The Antwerp Six
Posted on 05 December 2016
At the start of the 1980s, six graduates of the Royal Academy of Fine Arts of Antwerp established themselves as a fashion collective known iconically as the Antwerp Six. In the last 30 years, Dries Van Noten, Ann Demeulemeester, Dirk Van Saene, Walter Van Beirendonck, Dirk Bikkembergs and Marina Yee have changed the face of the fashion industry. They have brought a radically distinct aesthetic to catwalks worldwide, pioneering the deconstructionist movement.
But why did they become such an overnight success? Coincidence of course played a role, but the talent and personalities of the group and those around them informed every detail of each designer’s collections alongside the culture of the time.
Above: Some of the Antwerp Six’s work, displaying their use of masks.
Even as students they had their eye on international success, inspired by cutting-edge designers such as Comme des Garçons, Mugler, and Gaultier. They pushed to bring this spirit into their work at the Academy - to the horror of their professors.
The Six were frustrated that whilst they could work within the industry, they were unable to do what they wanted or express themselves. Many of the designers originally came from an art background meaning they took a different perspective to fashion design, often using obscure references to marry the worlds of art and design in a way which hadn’t previously been done.
Above: The Antwerp Skyline
Prior to the rise of the Antwerp Six, the city of Antwerp was outside the realm of the world’s premier fashion capitals. Antwerp was a far cry from the likes of Paris or Milan in terms of offering the kind of groundbreaking fashion innovation that puts a city on the map.
The Six burst onto the international scene at London Fashion Week in the late 80s and in turn set a solid base for the further growth of fashion in Antwerp. The Antwerp Six – a label created by the press, partly for ease and partly due to the difficult pronunciation of their names – crammed themselves into a small van and set off for London Fashion Week to present their collections. Within just three days, they found themselves stocked at Barneys, Bergdorf and Liberty of London, and propelled into the media stratosphere.
Above: Ann Demeulemeester A/W14 Collection
The Antwerp Six remain memorable - not necessarily because of the designers’ individuality - but because they represent the rare phenomenon of a group making a profound impact on the international stage simultaneously.
Though the culture in which the Six developed has changed immeasurably, their history still provides lessons for designers today. The group identity promoted through the 80s fell away in the following decade, with each of the designers developing their own identities and signatures. Their reputations were built not just through their collections, but also through their business practices; the designers avoided faceless advertising strategies and worked to their own beat. A sustainable approach was adopted, with an appreciation for less-is-more.
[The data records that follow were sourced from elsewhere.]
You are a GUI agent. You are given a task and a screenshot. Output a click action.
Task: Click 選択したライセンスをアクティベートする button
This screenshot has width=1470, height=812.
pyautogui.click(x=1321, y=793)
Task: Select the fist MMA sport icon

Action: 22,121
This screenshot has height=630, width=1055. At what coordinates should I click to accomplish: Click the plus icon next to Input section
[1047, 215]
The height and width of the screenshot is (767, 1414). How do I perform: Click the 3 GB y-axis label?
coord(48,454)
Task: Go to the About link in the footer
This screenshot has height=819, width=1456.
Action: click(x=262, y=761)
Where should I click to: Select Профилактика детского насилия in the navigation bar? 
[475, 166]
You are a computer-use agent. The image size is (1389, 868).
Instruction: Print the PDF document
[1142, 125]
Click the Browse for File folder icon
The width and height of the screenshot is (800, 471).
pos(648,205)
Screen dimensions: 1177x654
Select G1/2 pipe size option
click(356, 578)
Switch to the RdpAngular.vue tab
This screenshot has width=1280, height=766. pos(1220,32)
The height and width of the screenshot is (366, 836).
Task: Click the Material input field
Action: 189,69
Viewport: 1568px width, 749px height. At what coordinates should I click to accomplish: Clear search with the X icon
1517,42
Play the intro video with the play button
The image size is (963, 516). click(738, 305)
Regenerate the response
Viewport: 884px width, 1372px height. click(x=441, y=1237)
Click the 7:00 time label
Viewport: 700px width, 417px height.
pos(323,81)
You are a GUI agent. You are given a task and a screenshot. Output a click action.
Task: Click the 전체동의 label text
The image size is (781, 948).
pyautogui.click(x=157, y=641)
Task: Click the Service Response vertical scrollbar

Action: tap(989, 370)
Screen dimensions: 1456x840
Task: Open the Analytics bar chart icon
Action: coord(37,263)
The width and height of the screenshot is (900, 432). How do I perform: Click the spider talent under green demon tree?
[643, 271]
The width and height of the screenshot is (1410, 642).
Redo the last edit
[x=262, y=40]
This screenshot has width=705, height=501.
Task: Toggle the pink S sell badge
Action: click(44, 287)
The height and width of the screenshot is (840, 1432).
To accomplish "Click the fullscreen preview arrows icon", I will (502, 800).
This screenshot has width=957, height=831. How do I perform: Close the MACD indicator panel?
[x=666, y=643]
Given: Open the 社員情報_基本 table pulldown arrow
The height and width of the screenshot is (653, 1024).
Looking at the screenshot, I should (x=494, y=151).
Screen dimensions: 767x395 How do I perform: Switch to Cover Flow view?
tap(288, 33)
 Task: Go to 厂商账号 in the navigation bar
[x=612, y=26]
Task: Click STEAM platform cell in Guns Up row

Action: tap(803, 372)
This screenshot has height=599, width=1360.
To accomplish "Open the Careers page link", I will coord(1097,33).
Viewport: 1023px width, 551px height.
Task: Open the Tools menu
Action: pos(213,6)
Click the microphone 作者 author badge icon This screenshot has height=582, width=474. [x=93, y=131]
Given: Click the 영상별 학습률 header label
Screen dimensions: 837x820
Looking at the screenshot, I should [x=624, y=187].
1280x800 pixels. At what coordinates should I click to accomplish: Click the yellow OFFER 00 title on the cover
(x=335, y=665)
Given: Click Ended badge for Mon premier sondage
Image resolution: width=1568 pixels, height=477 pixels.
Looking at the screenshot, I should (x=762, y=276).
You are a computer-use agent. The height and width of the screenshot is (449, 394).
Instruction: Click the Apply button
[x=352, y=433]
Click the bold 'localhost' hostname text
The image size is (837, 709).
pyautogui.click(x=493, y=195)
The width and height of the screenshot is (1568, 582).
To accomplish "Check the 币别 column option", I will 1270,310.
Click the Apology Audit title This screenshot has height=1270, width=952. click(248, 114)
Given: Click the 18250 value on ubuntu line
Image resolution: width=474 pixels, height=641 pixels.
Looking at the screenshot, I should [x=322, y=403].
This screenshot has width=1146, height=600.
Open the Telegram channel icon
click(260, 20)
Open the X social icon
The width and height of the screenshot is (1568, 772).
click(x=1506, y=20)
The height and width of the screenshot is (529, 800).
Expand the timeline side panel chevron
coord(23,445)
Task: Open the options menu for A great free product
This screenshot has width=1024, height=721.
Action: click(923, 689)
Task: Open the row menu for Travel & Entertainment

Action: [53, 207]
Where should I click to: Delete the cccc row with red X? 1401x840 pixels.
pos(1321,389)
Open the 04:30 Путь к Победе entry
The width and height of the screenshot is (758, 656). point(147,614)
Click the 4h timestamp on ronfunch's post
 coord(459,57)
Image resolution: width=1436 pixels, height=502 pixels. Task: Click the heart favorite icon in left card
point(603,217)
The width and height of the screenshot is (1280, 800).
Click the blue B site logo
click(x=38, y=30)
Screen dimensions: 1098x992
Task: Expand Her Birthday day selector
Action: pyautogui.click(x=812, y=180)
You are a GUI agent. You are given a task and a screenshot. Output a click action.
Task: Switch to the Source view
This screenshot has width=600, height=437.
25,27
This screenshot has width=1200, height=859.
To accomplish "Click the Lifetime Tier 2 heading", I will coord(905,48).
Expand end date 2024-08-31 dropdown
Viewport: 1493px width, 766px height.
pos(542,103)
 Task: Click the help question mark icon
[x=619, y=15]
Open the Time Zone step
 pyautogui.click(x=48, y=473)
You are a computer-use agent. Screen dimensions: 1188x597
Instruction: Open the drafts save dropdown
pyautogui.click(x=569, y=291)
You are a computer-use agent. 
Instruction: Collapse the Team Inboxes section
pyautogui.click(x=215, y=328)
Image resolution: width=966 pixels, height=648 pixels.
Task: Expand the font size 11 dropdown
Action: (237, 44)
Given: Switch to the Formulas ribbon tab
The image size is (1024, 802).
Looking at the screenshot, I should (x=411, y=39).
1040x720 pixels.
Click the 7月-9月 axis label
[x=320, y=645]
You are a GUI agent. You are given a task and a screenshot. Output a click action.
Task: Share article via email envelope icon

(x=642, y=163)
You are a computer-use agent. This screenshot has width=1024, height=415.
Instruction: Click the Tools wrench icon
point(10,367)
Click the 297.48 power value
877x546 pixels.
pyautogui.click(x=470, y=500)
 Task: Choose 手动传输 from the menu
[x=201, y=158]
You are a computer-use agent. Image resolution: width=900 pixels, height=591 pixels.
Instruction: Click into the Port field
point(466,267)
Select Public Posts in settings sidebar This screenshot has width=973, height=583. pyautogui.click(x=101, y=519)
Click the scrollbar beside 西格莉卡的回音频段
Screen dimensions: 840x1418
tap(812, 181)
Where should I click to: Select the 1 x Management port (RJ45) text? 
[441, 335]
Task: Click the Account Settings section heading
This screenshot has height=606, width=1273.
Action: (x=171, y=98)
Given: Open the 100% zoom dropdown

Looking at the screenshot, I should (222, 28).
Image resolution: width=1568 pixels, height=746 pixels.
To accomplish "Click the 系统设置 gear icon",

Above: A rare reunion for the Six.
Many have argued that the digital age has removed the opportunity for new and emerging designers to create anything truly new and innovative, as our current society encourages the recycling of ideas. “The way we lived will never come back,” said Nicola Vercraeye, a close friend of the Six. “I wouldn’t say fashion is dead, but it’s not as alive as it used to be. People will always need something to wear, but the industry will be different. I like to see this positively. We’ve reached peak internet. Even if you pick up old ideas you can make them new, and more for now.”
This in itself is a new challenge for emerging designers who face an industry that appears to have seen it all and we’re excited to see what the future holds.